** INPUT **
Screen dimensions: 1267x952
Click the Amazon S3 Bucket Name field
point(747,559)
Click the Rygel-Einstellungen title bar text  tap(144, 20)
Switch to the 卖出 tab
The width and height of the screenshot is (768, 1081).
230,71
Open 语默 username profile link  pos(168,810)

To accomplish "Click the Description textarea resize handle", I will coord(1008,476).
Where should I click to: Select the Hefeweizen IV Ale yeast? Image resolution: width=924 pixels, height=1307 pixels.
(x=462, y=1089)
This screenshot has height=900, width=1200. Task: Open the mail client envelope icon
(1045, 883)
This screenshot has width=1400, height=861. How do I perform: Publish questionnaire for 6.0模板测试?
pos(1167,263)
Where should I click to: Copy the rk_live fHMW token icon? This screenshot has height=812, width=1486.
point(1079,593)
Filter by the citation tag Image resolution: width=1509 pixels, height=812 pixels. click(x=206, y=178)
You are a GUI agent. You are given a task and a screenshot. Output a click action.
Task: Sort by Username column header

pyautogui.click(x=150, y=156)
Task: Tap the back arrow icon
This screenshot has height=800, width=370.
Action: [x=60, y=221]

** WORK TO DO **
Locate each line in the records above that contains the word "Where" and copy those lines verbatim.

** SOLUTION TO THIS EXERCISE **
Where should I click to: Select the Hefeweizen IV Ale yeast? Image resolution: width=924 pixels, height=1307 pixels.
Where should I click to: Copy the rk_live fHMW token icon? This screenshot has height=812, width=1486.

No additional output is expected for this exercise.